ABOUT THIS EXERCISE – Each line of the data holding "will" should be found and copied.
++++ DATA PROVIDED ++++
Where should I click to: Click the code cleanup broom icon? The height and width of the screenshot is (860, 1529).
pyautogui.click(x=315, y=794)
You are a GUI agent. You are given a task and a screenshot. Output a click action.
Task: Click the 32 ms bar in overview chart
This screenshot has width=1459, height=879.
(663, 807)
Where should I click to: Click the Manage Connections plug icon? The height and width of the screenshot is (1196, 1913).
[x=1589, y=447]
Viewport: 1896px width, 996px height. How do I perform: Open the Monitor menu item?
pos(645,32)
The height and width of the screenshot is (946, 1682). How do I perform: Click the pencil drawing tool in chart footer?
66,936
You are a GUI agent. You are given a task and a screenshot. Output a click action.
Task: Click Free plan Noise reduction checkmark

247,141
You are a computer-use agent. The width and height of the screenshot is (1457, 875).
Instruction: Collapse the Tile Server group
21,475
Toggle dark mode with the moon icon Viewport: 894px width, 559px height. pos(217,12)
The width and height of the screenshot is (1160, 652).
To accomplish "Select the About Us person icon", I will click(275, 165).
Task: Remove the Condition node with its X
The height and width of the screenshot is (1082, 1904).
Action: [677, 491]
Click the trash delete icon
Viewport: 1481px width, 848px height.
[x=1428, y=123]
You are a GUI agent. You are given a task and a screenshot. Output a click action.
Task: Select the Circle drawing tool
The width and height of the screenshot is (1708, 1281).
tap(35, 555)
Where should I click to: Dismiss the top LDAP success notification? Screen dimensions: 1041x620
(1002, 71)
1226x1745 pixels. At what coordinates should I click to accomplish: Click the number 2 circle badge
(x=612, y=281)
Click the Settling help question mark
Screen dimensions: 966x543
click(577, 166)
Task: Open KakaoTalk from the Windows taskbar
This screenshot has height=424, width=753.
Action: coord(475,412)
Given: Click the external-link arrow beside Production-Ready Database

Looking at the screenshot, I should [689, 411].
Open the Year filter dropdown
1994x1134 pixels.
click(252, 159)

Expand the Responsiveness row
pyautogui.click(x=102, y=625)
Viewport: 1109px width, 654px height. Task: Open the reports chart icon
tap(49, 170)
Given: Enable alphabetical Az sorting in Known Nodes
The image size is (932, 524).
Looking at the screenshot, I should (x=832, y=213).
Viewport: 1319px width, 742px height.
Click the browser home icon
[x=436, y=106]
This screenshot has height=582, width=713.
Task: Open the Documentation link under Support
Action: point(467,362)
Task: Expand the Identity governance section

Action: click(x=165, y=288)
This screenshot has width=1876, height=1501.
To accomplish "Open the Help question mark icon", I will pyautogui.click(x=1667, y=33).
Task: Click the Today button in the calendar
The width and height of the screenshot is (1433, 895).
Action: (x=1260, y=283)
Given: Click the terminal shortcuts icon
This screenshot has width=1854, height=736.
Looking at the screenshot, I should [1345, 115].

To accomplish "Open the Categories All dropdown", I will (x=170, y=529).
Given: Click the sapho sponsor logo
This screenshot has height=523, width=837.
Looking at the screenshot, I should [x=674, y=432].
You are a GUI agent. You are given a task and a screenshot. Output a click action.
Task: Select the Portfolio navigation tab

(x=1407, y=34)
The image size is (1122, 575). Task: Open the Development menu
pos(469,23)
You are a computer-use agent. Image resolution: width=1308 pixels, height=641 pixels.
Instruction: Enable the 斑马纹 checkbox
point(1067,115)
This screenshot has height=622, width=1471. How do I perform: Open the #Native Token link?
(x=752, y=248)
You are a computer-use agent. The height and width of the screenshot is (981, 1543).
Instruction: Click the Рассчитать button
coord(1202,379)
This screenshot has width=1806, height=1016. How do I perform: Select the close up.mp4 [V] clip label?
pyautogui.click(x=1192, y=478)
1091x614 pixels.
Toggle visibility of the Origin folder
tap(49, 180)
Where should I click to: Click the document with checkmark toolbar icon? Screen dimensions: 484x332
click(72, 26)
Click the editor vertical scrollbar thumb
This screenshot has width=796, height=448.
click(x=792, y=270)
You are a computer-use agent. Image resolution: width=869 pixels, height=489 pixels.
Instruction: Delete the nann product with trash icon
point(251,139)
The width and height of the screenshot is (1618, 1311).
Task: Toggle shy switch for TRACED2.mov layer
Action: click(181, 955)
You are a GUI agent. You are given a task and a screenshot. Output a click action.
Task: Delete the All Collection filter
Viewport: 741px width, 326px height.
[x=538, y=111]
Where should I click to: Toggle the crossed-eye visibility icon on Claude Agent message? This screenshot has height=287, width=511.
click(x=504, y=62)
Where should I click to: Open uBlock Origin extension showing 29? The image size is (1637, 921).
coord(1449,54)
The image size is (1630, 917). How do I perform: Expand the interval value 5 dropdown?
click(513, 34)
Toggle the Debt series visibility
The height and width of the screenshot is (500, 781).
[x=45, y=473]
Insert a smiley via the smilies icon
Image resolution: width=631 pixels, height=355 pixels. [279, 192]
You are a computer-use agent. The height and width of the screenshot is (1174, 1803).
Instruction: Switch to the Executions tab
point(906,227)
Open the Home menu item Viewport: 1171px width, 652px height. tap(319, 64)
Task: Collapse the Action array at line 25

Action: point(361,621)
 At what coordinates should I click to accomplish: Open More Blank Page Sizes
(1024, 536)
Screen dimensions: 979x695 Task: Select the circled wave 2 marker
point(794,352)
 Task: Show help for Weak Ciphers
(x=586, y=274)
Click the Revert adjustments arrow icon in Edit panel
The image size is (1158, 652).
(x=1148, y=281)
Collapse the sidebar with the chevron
++++
RESPONSE BOX –
To accomplish "Select the About Us person icon", I will click(275, 165).
To accomplish "Open the Help question mark icon", I will pyautogui.click(x=1667, y=33).
To accomplish "Open the Categories All dropdown", I will (x=170, y=529).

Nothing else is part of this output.